Reading Through History: A Single Shard by Linda Sue Park (2001)

A Single Shard is set in Korea, in the 12th Century. Tree-ear, a young boy, and Crane-man, an older man with a deformed foot, are unusual in their small village of Ch'ulp'o in that they are homeless and make their dwelling beneath a bridge. Though they are not related by blood (Tree-ear does not know anything about his parents), they are family to each other, as they work each day to earn enough to eat in whatever way they can. Though he is poor and therefore unlikely to be apprenticed, Tree-ear's true passion is for pottery, and when he has spare time, he sneaks off to admire the work of Potter Min, a meticulous artist with a sad life story. When Tree-ear breaks something belonging to Min, the potter becomes furious, to the point that Tree-ear offers to work for him to repay his debt. Though the work is mainly drudgery, Tree-ear holds out hope that he will one day be allowed near the wheel himself. 

A Single Shard has much in common with The Golden Goblet. Though the settings are very different, the main character in each story struggles to overcome unfortunate circumstances in order to pursue an art form he truly loves. Between the two, A Single Shard seems more accessible for a broader, and perhaps also slightly younger audience. Though there is hardship and sadness in A Single Shard, there is not the violence and abuse that appears in The Golden Goblet, making it a less distressing story for elementary readers. A Single Shard is also partly a road story, which will appeal to young readers' (and especially boys') sense of adventure. (Though the "road" portion of the book could have been longer.
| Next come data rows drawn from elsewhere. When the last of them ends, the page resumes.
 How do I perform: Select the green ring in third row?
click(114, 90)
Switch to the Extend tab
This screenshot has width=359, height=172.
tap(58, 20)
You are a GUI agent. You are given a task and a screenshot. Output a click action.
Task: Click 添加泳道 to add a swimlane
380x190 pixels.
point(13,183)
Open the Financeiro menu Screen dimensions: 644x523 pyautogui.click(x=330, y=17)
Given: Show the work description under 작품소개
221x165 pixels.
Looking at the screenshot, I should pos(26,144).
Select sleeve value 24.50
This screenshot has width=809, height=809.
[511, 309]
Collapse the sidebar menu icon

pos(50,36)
It begins more than halfway through the story, which is a long time to wait if you're hoping for action.) 

The characters in A Single Shard, though few, are quite well-developed. The central friendship between Tree-ear and Crane-man provides an emotional core to the story that shapes the reader's feelings for Tree-ear and hope for his success. The slow reveal of information surrounding the tragedy that has struck Min's life is also very effective, and it enables the reader to feel Tree-ear's growing sense of affection for the potter and his wife. The kindness of the potter's wife, too, is notable, and she, of all the characters, makes an excellent role model for showing true charity to other human beings without asking for anything in return. 
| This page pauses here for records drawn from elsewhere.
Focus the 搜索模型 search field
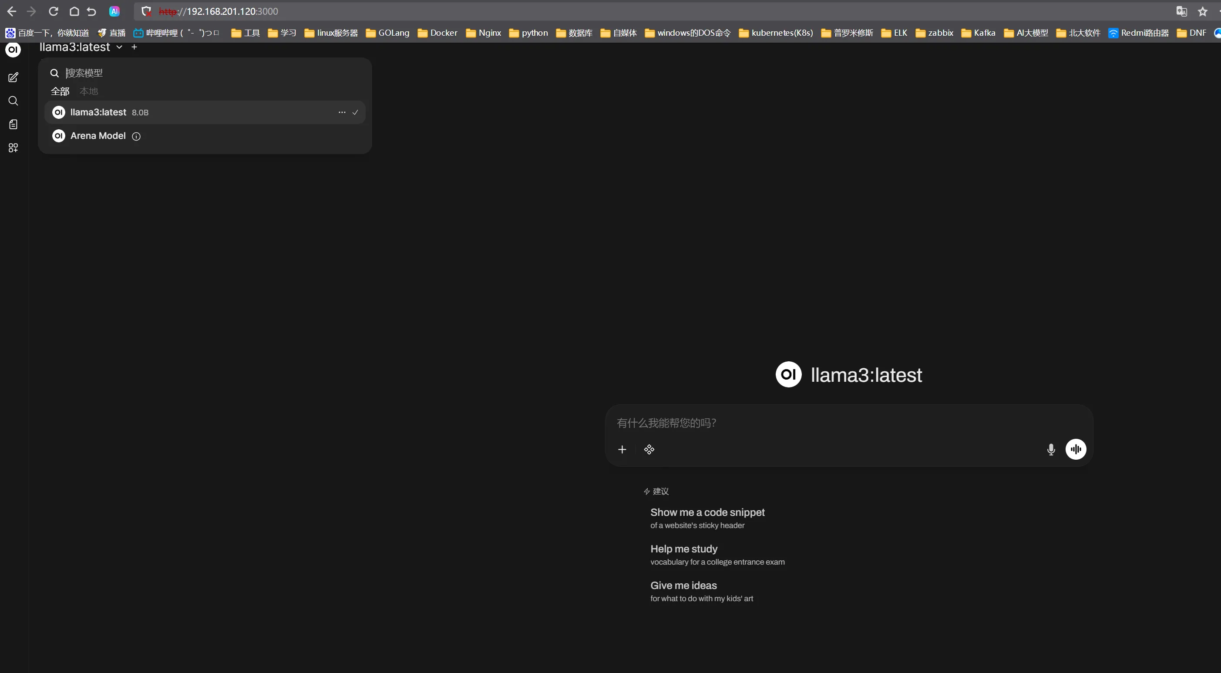 (209, 73)
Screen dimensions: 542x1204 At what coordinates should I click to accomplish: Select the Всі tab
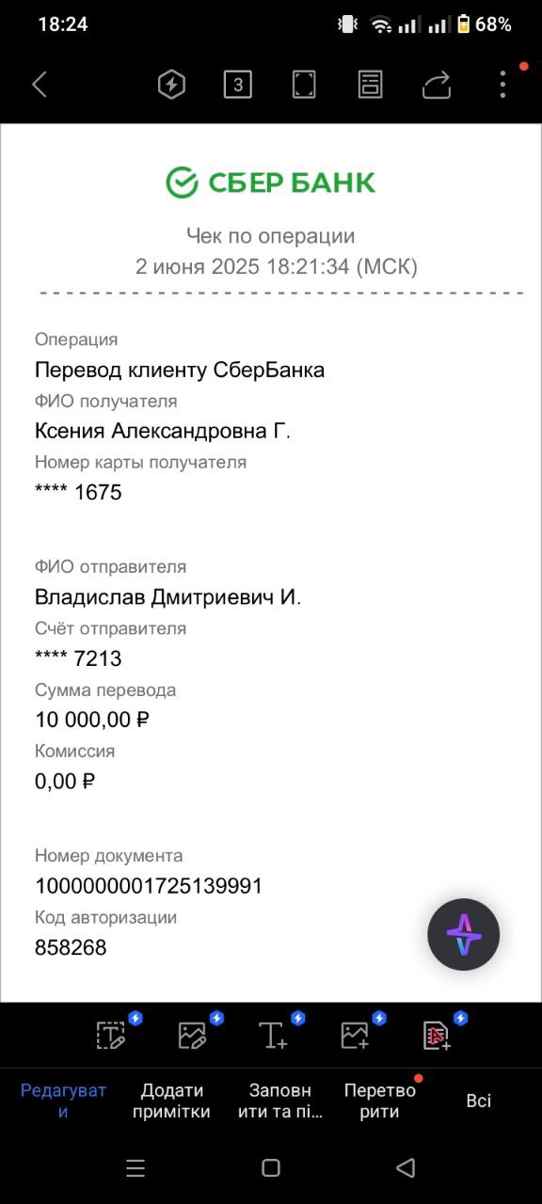[x=479, y=1101]
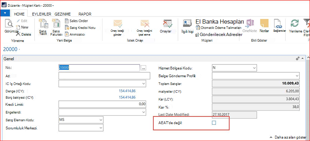Launch OneNote from the ribbon
The image size is (310, 141).
click(x=249, y=24)
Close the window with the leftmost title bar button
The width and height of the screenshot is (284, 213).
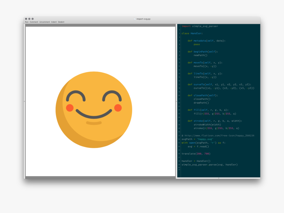[x=26, y=19]
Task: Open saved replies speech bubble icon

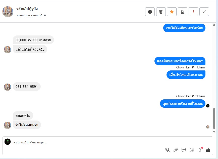Action: (184, 150)
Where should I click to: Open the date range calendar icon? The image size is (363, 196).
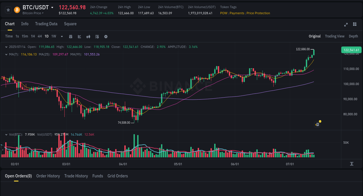click(x=71, y=37)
Interestingly, this is yet another historical fiction novel in which a character has a disability, the third I have read recently where the affliction is a deformed limb, and the second where the injury is to the foot. In Thieves of Ostia, Lupus is mute because his tongue has been cut from his mouth. In The Last Girls of Pompeii, Julia's parents want to send her away because of a withered arm. In Shadow Spinner, Marjan has a crippled foot that limits her ability to marry or find work. While I wonder how prevalent these conditions actually were during the time periods represented by these books, I do think it is interesting that the authors chose to include them, and to portray the ways these characters were ostracized and stigmatized for being different. For elementary and middle school kids, these characters present opportunities to consider the injustices imposed by different societies and to think about how our current culture's treatment of the disabled is the same or different. 

Included as a preface in my copy of this book is Linda Sue Park's Newbery Medal acceptance speech. In it, she explains the inspiration for the book - a real piece of pottery from this time period which is decorated with cranes. For kids who feel that historical fiction is too far removed from real life, or who have a hard time connecting to books set in the distant past, having this connection to a real object might help them engage more with a story they would otherwise ignore. I also think that writing the backstory for a real object - historical or not - is a great exercise and a perfect writing assignment to accompany a literature study of this book. 

A Single Shard is a powerful, emotional, and exciting read about a time period and setting not often represented in children's fiction. It makes an excellent complement to a study on Korean history, especially thanks to the historical details given in the author's note, but it works just as well as a novel to read for enjoyment.